My eyes are starting to hurt......

:laugh:


----------



## Lorian (Apr 9, 2003)

'tis done!

Everyone should now see a 'Blogs' tab at the top underneath the UK-Muscle logo.

Click on that and then inside you have links to post to your own blog in the left hand menu.

Thanks for voting! :laugh:

L


----------



## Iron19 (Jan 18, 2008)

Nice one will have to start one up now:thumbup1:


----------



## corbuk (Jan 18, 2008)

Would be a very good way for lots , I mean LOTS of peaple to track progress comment on peaple progress and keep a " dairy" of your lifts ... I'm In


----------



## corbuk (Jan 18, 2008)

When or if could we see the "blog" system in use , sounds realy f'king good ... I now I would put it to good use.


----------



## Lorian (Apr 9, 2003)

corbuk said:


> When or if could we see the "blog" system in use , sounds realy f'king good ... I now I would put it to good use.


It's already done!

Look at the top of the page (just underneath our logo) and you will see a menu tab saying BLOGS - click on it.

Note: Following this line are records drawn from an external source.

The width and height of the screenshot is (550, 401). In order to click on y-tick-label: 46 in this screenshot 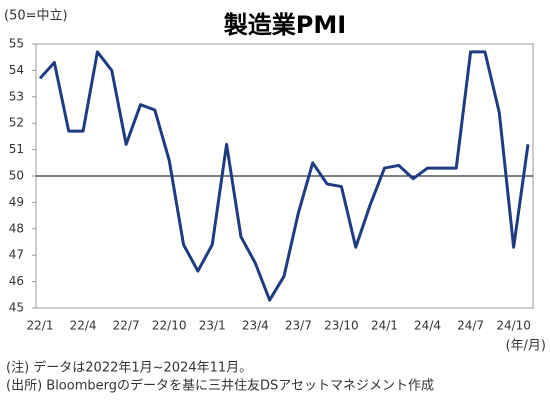, I will do `click(16, 281)`.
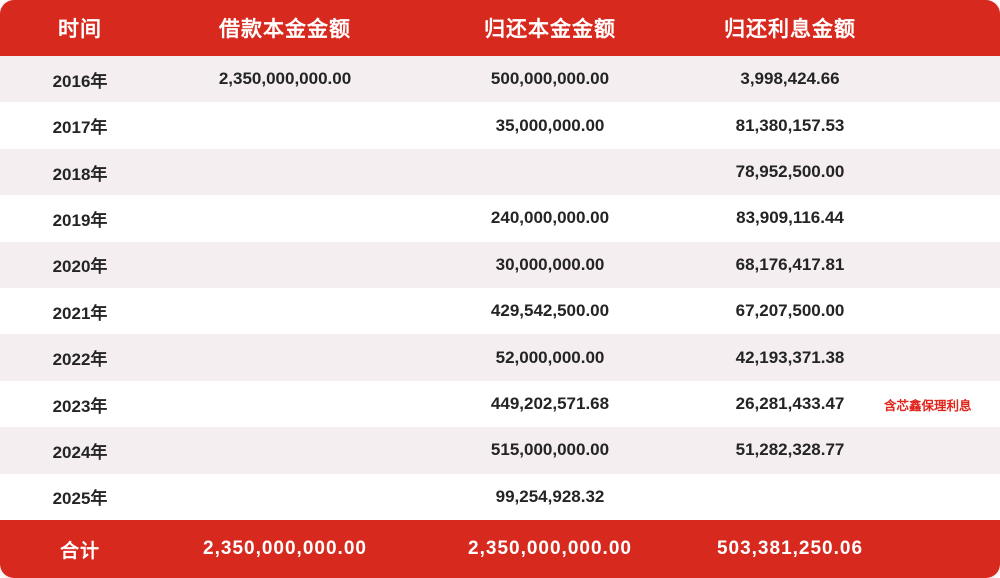  I want to click on column-header-repaid-principal: 归还本金金额, so click(550, 30).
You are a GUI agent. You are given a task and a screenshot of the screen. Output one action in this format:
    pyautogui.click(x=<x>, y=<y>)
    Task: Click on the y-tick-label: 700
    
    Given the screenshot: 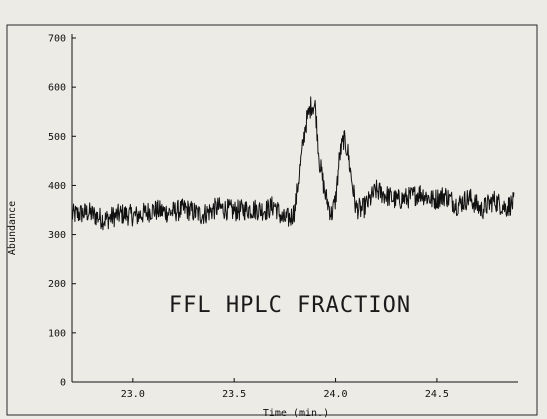 What is the action you would take?
    pyautogui.click(x=57, y=40)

There is then a menu on the left - click on 'Post to your blog' and away you go!

Your blog is then available online at http://www.uk-muscle.co.uk/blogs/USERNAME/

So..

Yours would be

http://www.uk-muscle.co.uk/blogs/corbuk/

L


----------



## corbuk (Jan 18, 2008)

Nice mines up ... Only 6 up atm ... Maybe spread the word to each sub forum because not all peaple read this section , only started reading today .... I deffo think there should be a blog sticky in the training section for begginers to track there progress. Any thank you


----------



## Lorian (Apr 9, 2003)

corbuk said:


> I deffo think there should be a blog sticky in the training section for begginers to track there progress. Any thank you


Good suggestion - thanks!

I'll do that just as soon as we get everythying working nice and quick..

L


----------



## iwannagetbig (May 24, 2008)

nice blog system


----------